I’m not the type to run off my tension but I need to do something.
I watch the crew as they gradually leave the site, making their way to their trucks and back to whatever keeps them in place. Most of the time, that’s Reggie’s bar. I pack away everything valuable and lock up the yard in my own brooding company. When I’m done, I make my way home.
Home.
Seems a funny word for a cabin in a forest shared with two other men, but it is what it is. West is convinced Skye is going to make our place more homely, but I’m not so sure. Where it used to be somewhere for me to relax, now I feel on edge, and she plays Finn like a fucking banjo. I know that much.
I want to know more about why she’s with us. I don’t trust her as far as I can throw her.
Approaching the cabin, I catch a waft of flame-grilled meat in the air. My stomach growls again as I imagine a nice T-Bone, rare, smothered in butter and washed down with something home-brewed.
Nice idea. Must be my mind playing tricks on me.
Grabbing West’s tomahawk from the porch, I go around the back of the cabin. The ax is just the right weight, swings like a motherfucker, and makes me feel like the king of the world. Despite my uncomfortable shoulder, I smash the thick logs into splinters, driven by the relentless rage that bubbles inside me every waking moment.

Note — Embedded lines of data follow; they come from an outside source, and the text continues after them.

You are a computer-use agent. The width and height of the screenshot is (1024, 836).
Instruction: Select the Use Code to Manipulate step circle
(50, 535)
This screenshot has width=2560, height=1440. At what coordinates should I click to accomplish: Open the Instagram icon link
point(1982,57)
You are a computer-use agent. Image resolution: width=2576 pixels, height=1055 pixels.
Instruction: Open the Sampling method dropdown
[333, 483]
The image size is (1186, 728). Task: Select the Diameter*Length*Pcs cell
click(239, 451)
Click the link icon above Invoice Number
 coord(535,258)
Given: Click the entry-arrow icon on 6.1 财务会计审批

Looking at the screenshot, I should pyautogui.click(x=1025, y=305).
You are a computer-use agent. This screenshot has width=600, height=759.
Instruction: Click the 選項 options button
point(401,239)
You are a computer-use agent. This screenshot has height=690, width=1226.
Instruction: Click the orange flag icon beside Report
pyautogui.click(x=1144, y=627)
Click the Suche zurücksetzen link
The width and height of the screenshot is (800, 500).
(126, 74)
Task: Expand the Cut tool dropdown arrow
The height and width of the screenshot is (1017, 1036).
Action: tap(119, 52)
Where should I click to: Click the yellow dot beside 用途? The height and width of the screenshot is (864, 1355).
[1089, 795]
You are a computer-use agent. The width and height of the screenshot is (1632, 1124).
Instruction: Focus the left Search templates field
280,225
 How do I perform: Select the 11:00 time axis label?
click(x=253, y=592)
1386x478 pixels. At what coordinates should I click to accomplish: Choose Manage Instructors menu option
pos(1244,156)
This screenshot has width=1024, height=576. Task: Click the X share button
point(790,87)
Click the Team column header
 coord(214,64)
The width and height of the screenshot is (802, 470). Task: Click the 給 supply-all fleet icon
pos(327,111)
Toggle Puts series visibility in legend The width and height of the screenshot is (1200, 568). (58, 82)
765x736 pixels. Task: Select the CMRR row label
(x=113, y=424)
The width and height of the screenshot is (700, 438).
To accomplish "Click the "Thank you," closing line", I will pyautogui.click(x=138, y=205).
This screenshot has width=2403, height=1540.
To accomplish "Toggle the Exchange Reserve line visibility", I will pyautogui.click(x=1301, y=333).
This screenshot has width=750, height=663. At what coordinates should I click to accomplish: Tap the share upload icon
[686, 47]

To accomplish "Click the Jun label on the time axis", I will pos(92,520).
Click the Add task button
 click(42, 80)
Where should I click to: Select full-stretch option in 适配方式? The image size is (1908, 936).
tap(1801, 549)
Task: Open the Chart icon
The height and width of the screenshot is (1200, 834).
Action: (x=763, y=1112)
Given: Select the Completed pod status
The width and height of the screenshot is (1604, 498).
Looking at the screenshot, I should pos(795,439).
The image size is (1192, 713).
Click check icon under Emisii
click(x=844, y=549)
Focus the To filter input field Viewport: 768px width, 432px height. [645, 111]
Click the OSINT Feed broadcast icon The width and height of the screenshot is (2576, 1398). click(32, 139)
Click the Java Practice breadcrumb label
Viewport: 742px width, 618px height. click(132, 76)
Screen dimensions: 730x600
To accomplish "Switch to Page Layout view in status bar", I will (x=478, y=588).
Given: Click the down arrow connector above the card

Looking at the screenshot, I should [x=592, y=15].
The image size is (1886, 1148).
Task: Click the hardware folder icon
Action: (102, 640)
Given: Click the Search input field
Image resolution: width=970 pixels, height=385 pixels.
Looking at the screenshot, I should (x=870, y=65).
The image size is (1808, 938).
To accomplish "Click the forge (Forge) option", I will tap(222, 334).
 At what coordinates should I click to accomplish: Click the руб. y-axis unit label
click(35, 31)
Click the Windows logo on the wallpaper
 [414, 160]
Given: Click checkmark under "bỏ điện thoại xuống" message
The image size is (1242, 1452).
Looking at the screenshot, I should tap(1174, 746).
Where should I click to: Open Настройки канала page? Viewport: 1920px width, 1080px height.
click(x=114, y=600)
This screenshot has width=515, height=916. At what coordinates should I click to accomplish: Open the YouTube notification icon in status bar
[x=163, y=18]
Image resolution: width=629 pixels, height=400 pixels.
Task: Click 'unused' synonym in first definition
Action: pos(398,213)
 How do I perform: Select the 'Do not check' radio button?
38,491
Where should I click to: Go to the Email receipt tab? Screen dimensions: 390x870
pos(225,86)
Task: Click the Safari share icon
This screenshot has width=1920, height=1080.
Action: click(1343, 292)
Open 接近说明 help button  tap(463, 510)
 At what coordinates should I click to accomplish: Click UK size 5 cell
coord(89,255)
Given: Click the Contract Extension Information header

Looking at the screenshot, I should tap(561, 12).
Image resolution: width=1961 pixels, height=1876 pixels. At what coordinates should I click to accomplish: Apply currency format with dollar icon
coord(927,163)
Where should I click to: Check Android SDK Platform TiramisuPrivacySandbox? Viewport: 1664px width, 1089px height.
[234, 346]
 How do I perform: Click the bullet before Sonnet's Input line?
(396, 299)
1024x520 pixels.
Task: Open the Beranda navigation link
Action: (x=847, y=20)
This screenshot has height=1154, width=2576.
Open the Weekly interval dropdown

It’s only suppressed when I’m busy or forced to shove it down so that I can interact like a normal human being.
I should focus on making something again, instead of destroying. The table in the kitchen has served our cabin for many years and took all the best parts of me to make. The craftsmanship is something I should let myself be proud of. But pride is a waste of time. It’s a notion for hopeful fools.
The rocking chair in Skye’s room is another one of my projects. Was it too kind a gesture to leave it for her? My grandmother used to sit in her rocking chair and knit. She always seemed peaceful when she did.
Are we making her feel too comfortable here?
Damn Finn, talking me around with his thoughtful suggestions before Skye arrived. Women need small gestures and tokens to make them feel appreciated. I grimace at the thought. I don’t give a crap what women need.
There hasn’t been a single woman in my life who’s given a crap about me.
My frenzy momentarily intensifies as the discomfort in my chafed palms, worsens with every swing.
Sweat drips from my brow and falls into the dust and dirt, and Finn comes into view. He’s a lumbering bull of a man. A giant with the heart of a marshmallow and eyes pretty enough to make a damsel in distress out of even the hardest woman.
“Dinner’s ready. You gonna join us? Think you should!” Finn looks hopeful.
I’m a sweaty mess but as ravenous as a bear right out of hibernation. And probably as pissed off.
When I follow him around to the front door and step inside the cabin, I’m struck by the sound of laughter. Are they telling jokes? My stomach lurches, and my pulse quickens. Skye wears an unbuttoned shirt, which looks like one of Finn’s, and some loose pants, which reveal a flash of her milk-white stomach as they hang around her hip bones like an invitation. Her eyes follow me across the room, and the corners of her mouth tip up hopefully. I don’t reciprocate the gesture, but I do imagine sliding my hands up her pale, exposed thighs after I’ve ripped off those pants with one sharp tug. My cock stirs and stiffens. Pulsing heat from the fire hits me hard, and I loosen my sweat-soaked shirt.